METHOD DEVELOPMENT AND VALIDATION FOR THE SIMULTANEOUS ESTIMATION OF FLUPENTIXOL AND ESCITALOPRAM BY USING RP-HPLC

Abstract

The aim of this study is to create and validate a fast, easy-to-use, affordable, sensitive, and accurate method for measuring Escitalopram and Flupentixol in bulk and pharmaceutical products using Reversed-Phase High-Performance Liquid Chromatography (RP-HPLC). Agilent Eclipse XDB C18 column was used with a running phase composed of 0.1% Tri fluoro acetic acid: Acetonitrile (30:70 v/v) at a flow rate of 1.0 ml/min.
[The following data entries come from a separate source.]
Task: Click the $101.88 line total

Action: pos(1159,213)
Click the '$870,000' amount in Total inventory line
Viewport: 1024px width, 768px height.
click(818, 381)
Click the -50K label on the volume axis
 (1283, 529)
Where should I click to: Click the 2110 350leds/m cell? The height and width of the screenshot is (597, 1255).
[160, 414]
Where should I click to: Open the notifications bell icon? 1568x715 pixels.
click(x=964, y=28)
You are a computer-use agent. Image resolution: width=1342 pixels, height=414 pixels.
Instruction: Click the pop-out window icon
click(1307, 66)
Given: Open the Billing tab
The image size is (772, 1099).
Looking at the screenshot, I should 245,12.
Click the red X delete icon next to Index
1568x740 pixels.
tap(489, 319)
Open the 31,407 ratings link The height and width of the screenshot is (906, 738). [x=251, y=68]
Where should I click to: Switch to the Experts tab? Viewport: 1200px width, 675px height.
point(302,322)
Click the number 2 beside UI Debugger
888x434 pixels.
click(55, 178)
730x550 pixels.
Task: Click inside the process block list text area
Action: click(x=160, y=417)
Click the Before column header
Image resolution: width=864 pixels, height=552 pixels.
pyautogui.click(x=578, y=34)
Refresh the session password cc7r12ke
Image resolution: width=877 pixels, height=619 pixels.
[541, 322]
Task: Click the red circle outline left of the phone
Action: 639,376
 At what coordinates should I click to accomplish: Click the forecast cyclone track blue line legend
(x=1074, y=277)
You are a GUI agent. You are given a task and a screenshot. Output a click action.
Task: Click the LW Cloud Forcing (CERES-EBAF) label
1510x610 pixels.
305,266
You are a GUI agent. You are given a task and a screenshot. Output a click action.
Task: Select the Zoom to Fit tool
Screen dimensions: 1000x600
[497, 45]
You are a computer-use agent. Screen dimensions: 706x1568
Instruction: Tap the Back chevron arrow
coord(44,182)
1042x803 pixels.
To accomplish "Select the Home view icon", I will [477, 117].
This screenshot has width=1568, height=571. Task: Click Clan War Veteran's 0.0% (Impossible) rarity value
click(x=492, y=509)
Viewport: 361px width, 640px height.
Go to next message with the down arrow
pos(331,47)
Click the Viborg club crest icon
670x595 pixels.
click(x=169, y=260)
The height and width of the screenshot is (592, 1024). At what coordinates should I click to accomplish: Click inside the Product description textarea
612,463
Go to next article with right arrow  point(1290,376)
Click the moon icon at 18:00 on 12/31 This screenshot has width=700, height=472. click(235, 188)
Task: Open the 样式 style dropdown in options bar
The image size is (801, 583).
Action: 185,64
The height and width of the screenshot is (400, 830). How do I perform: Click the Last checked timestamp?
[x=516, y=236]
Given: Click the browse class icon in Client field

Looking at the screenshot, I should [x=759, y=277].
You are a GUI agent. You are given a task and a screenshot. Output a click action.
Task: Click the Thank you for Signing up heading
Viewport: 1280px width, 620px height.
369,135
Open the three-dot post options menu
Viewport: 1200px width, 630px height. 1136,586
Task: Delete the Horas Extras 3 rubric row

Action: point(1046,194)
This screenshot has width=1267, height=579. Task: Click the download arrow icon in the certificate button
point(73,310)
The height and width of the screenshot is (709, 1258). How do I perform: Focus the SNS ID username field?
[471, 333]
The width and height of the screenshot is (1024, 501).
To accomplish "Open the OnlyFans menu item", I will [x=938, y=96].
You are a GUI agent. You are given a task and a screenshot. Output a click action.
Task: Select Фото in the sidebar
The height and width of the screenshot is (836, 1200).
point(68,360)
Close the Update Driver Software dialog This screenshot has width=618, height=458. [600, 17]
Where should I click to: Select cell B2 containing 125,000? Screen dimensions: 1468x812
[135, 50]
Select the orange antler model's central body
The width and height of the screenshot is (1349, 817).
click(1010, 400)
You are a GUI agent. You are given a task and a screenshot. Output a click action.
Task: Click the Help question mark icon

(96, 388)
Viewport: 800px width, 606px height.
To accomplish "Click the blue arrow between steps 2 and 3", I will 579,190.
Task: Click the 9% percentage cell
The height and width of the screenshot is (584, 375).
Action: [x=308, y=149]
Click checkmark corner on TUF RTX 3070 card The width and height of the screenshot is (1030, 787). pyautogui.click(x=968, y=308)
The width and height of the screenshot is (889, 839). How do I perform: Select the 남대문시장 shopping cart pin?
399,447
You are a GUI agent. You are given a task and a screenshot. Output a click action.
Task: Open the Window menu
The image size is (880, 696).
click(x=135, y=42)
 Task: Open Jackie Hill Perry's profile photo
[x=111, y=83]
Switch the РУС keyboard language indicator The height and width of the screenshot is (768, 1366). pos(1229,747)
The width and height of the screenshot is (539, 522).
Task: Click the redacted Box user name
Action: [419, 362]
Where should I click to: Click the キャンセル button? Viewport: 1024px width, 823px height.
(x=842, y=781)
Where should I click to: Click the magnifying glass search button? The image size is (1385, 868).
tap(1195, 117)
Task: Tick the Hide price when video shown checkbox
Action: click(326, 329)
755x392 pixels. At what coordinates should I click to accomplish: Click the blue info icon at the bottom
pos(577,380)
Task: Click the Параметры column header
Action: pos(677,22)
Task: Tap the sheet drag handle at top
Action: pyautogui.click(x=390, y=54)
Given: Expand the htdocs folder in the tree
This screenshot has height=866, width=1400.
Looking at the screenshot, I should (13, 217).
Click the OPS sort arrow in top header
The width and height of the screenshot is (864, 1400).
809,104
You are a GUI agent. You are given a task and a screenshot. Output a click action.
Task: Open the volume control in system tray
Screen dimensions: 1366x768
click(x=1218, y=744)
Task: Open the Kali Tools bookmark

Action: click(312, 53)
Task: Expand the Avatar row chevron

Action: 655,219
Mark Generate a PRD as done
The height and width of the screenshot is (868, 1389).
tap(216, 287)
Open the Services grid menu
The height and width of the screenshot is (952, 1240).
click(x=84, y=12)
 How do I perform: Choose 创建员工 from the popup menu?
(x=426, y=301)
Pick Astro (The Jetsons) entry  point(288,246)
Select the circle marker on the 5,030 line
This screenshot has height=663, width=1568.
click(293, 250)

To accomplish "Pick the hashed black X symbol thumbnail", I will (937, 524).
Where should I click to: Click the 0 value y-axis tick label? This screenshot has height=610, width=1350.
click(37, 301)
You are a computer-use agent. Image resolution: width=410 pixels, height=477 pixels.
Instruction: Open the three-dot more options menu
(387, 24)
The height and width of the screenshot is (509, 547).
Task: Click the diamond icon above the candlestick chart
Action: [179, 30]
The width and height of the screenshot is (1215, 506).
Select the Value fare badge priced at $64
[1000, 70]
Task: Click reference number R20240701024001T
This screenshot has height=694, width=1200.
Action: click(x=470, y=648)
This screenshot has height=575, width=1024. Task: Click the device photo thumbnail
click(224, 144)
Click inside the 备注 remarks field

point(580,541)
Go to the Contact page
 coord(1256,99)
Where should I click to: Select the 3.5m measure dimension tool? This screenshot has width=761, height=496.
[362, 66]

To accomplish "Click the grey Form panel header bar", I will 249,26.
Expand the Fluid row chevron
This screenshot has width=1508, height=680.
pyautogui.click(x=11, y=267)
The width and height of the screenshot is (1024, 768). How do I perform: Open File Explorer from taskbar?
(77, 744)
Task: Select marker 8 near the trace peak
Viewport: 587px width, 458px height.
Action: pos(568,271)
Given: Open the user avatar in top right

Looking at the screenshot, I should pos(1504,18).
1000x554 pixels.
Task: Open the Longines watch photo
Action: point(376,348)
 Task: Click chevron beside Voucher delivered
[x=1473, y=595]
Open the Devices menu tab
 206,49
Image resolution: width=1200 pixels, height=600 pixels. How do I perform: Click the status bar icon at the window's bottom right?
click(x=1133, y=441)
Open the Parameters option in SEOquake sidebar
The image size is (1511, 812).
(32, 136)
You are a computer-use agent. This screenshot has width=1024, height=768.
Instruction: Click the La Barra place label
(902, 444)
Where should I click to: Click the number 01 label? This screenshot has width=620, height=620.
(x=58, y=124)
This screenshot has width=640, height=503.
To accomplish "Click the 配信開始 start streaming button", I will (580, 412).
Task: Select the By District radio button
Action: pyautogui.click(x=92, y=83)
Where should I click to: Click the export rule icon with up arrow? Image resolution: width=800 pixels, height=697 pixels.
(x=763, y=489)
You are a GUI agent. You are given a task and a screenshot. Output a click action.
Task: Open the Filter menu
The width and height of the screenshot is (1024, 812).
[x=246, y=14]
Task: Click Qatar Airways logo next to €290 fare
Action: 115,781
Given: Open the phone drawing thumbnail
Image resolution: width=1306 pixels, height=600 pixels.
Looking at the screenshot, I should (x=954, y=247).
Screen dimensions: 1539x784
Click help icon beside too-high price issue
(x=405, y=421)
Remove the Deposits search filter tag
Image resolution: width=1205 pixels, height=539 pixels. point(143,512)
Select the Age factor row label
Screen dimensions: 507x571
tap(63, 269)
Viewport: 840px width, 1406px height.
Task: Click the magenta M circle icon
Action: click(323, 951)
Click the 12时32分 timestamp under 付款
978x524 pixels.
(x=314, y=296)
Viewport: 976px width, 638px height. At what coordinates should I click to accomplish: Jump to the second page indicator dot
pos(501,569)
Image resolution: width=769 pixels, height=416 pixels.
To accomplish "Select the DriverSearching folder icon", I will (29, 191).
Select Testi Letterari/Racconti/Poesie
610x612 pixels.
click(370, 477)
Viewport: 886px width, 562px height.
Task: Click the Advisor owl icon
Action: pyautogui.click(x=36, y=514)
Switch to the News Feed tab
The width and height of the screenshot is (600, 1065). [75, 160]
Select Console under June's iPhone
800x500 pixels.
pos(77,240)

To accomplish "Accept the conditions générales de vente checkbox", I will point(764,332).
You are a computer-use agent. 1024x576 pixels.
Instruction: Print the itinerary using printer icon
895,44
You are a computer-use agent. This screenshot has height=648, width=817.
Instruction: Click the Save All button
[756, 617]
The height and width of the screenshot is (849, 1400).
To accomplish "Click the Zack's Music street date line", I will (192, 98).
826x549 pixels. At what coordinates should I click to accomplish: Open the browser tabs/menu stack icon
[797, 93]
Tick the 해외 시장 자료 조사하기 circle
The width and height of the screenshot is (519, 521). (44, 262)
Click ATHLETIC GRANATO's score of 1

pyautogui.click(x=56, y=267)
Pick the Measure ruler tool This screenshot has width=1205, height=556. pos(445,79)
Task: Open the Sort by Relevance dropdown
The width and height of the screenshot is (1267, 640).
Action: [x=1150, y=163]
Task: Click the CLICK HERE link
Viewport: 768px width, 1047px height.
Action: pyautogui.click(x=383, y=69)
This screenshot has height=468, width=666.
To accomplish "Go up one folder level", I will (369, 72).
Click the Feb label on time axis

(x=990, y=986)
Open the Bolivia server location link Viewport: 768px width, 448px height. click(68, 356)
UV detection was used at a wavelength of 231 nm. Flupentixol and Escitalopram correlation coefficients were found to be 0.999 over a concentration range of 1.25-7.5 µg/ml and 25-150 µg/ml, respectively. Escitalopram and Flupentixol have respective retention times of 3.235 and 3.858 minutes. The run time for separating Flupentixol and Escitalopram peaks was 6 minutes. This method, proposed as a regular analysis and quality control tool for medications that contain these active drugs either individually or in combinatio, was evident to be a suitable one. Keywords: HPLC, Flupentixol, Escitalopram, Development, Validation.